• **THE TASK**
Below are some records. Return exactly their lines from the one containing "This screenshot has width=533, height=465." through the one containing "Given: Click the AC3 audio icon in status bar", and drop the pictures.

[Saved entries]

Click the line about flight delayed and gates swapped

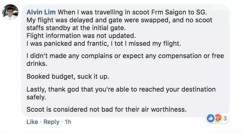[119, 20]
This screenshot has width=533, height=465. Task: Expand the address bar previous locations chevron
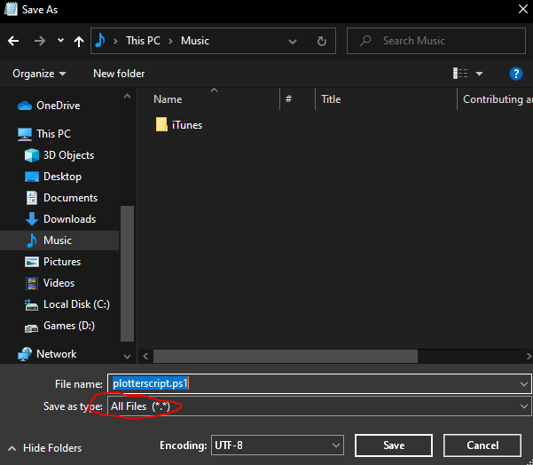[x=294, y=41]
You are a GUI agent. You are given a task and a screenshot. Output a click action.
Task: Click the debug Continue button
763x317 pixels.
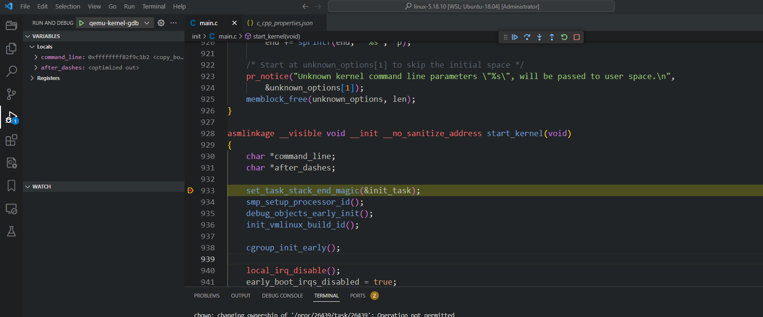(x=515, y=37)
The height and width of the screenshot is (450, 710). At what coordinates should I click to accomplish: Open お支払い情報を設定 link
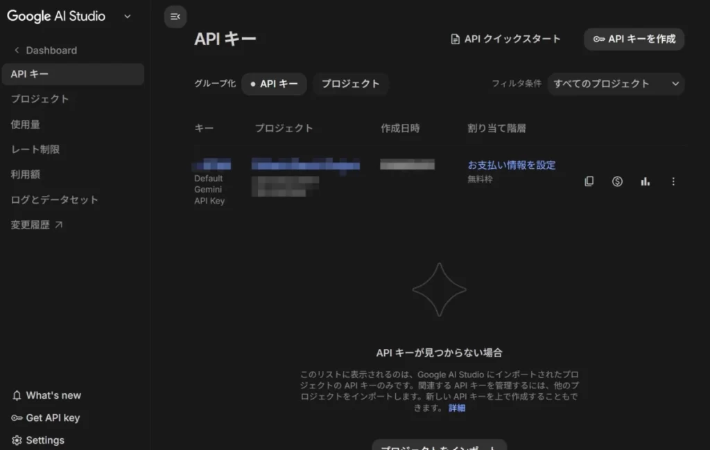coord(511,165)
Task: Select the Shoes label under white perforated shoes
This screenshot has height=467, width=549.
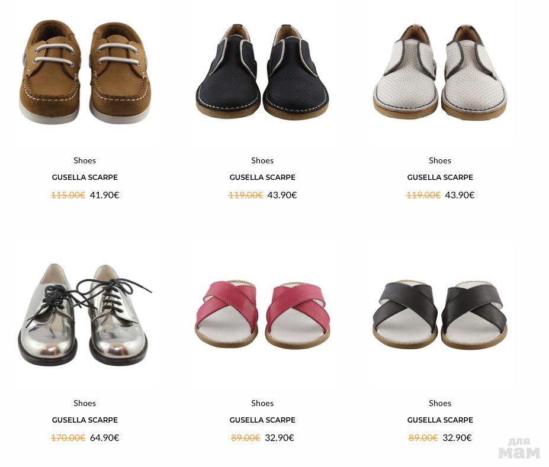Action: tap(440, 160)
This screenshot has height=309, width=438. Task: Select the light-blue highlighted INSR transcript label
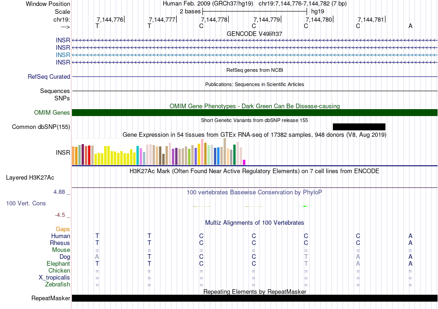(x=63, y=55)
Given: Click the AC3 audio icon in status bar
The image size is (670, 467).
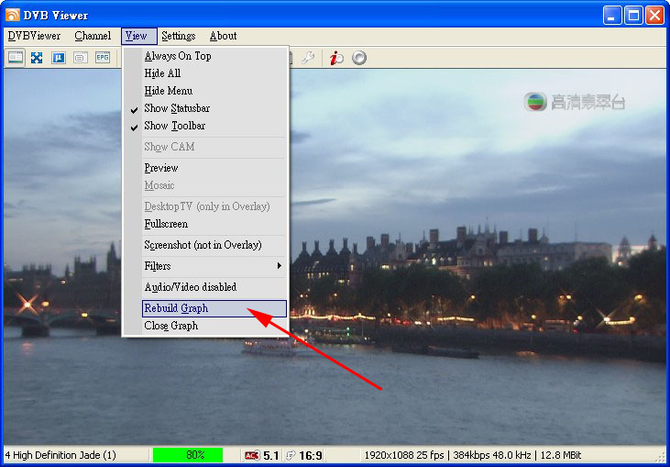Looking at the screenshot, I should [252, 455].
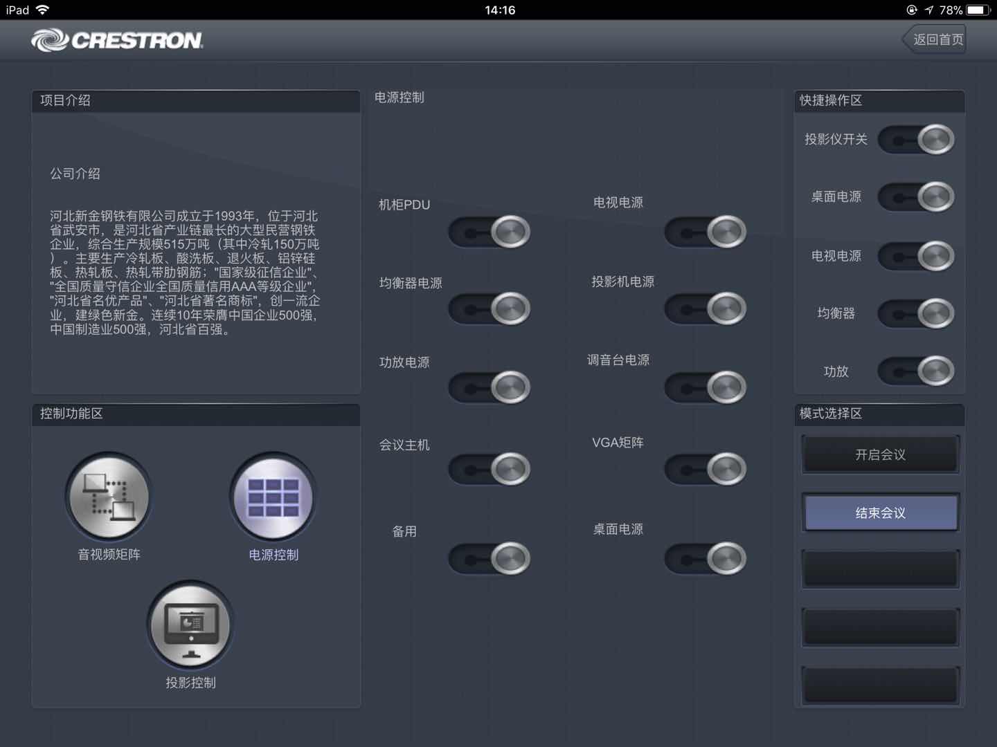Select the 电源控制 grid icon
This screenshot has width=997, height=747.
tap(273, 497)

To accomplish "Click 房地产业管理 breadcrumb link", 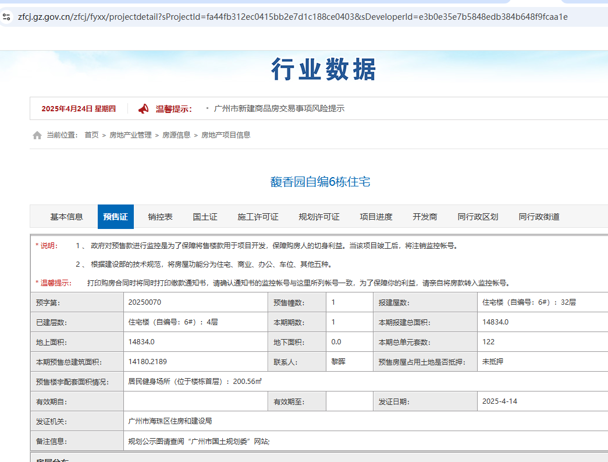I will (130, 135).
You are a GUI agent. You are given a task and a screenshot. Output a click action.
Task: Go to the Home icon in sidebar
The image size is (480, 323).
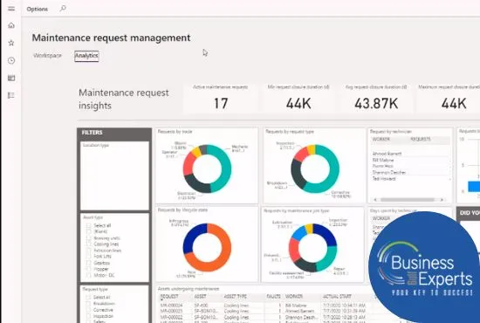[x=11, y=25]
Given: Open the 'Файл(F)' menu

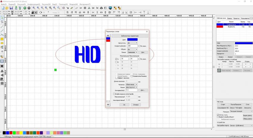Looking at the screenshot, I should pyautogui.click(x=4, y=5).
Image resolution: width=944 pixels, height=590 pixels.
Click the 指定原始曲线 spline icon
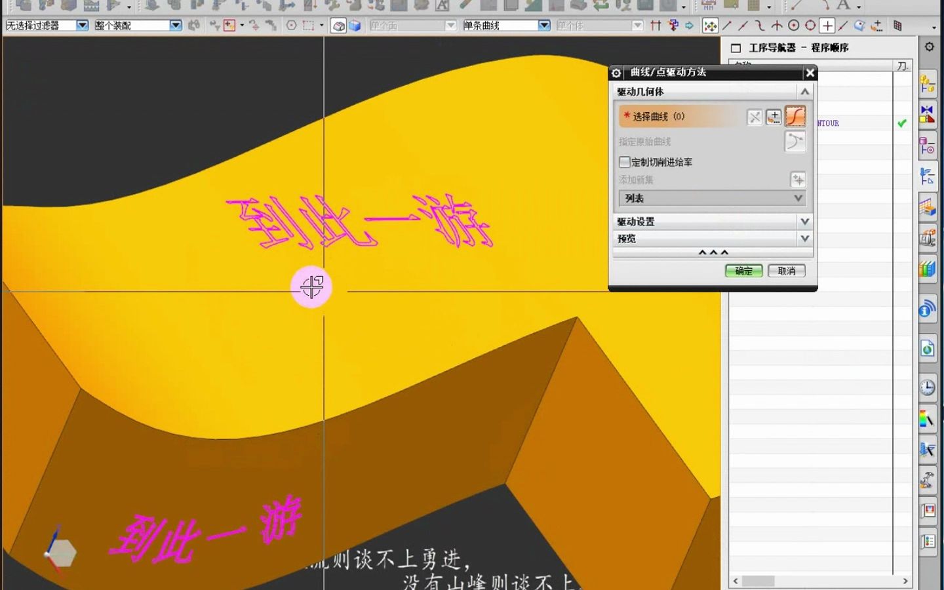point(795,141)
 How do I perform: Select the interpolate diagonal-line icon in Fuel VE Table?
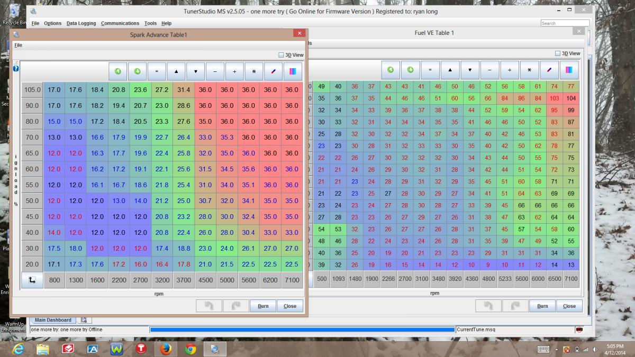coord(549,70)
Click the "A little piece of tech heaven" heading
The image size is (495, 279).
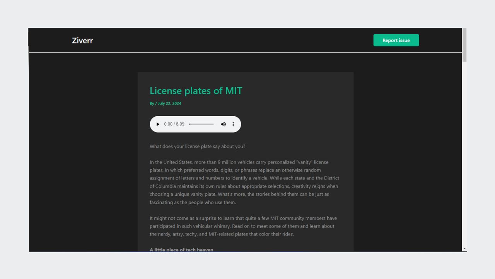coord(181,250)
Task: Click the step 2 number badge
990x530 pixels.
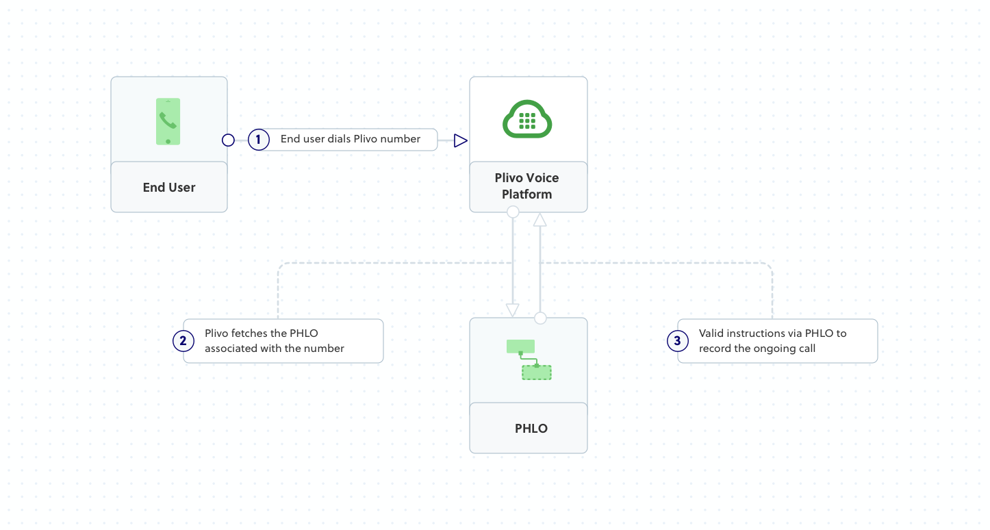Action: (183, 340)
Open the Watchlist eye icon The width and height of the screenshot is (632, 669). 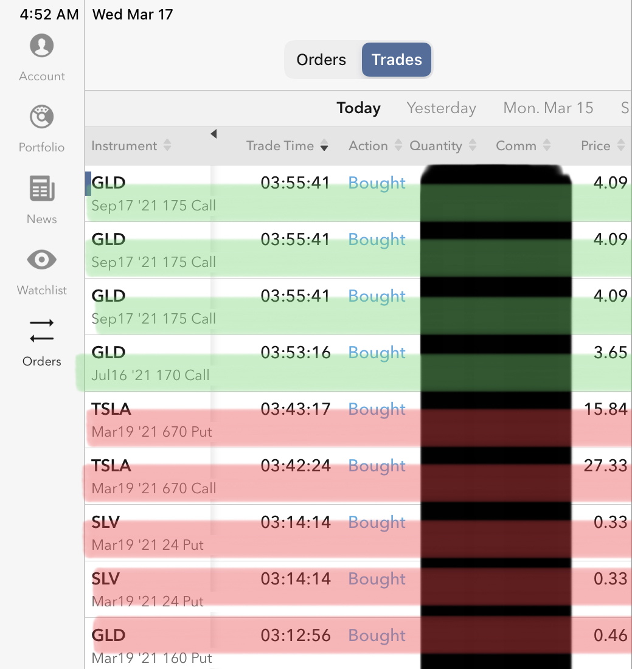[41, 260]
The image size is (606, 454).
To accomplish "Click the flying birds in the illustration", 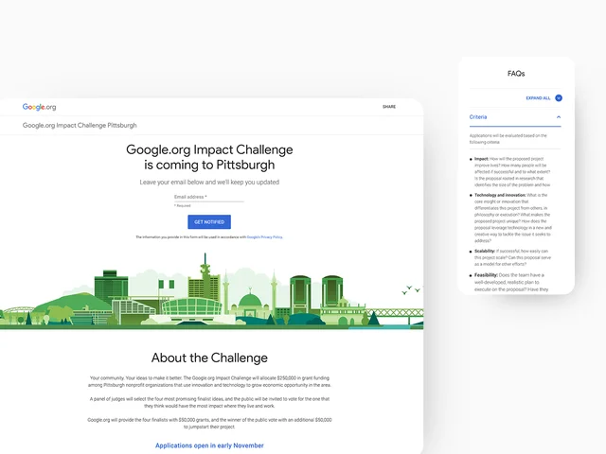I will [410, 289].

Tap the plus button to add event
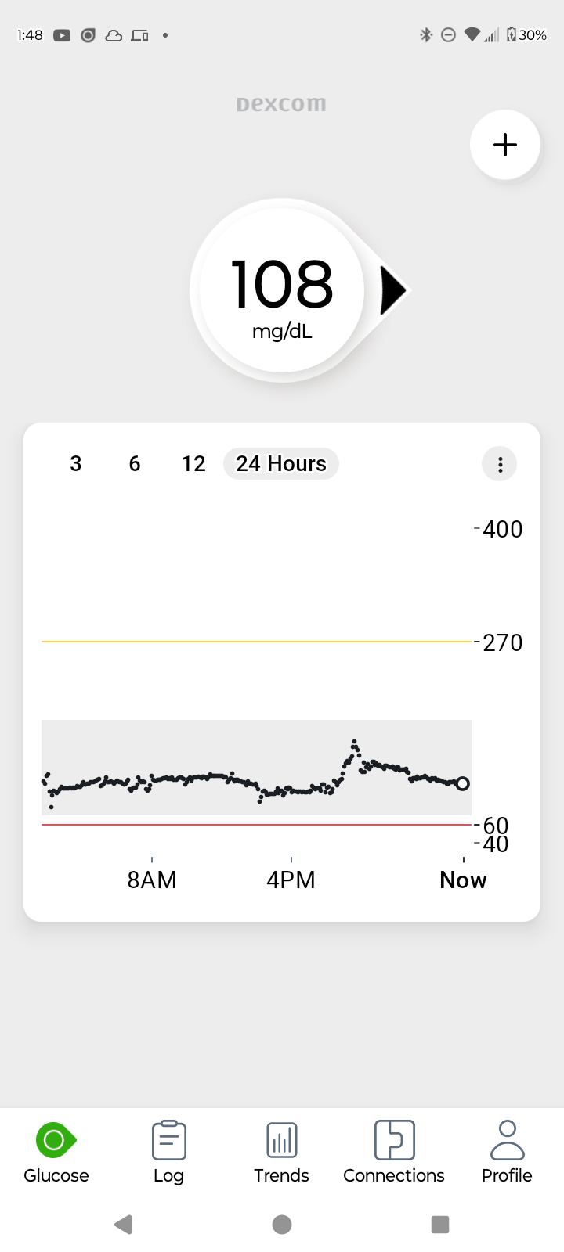(x=505, y=145)
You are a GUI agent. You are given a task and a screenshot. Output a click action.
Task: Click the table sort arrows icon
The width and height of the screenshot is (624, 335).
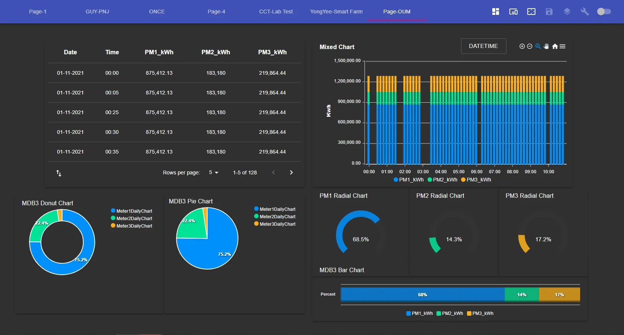59,173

• **RESPONSE AREA**
This screenshot has width=533, height=465. Task: Expand the address bar previous locations chevron
[x=294, y=41]
You are a GUI agent. You are given a task and a screenshot. Output a click action.
Task: Click the debug Continue button
763x317 pixels.
(x=515, y=37)
The height and width of the screenshot is (450, 710). At what coordinates should I click to accomplish: Open お支払い情報を設定 link
coord(511,165)
Task: Select the Shoes label under white perforated shoes
This screenshot has height=467, width=549.
Action: tap(440, 160)
This screenshot has height=309, width=438. Task: Select the light-blue highlighted INSR transcript label
(x=63, y=55)
Given: Click the AC3 audio icon in status bar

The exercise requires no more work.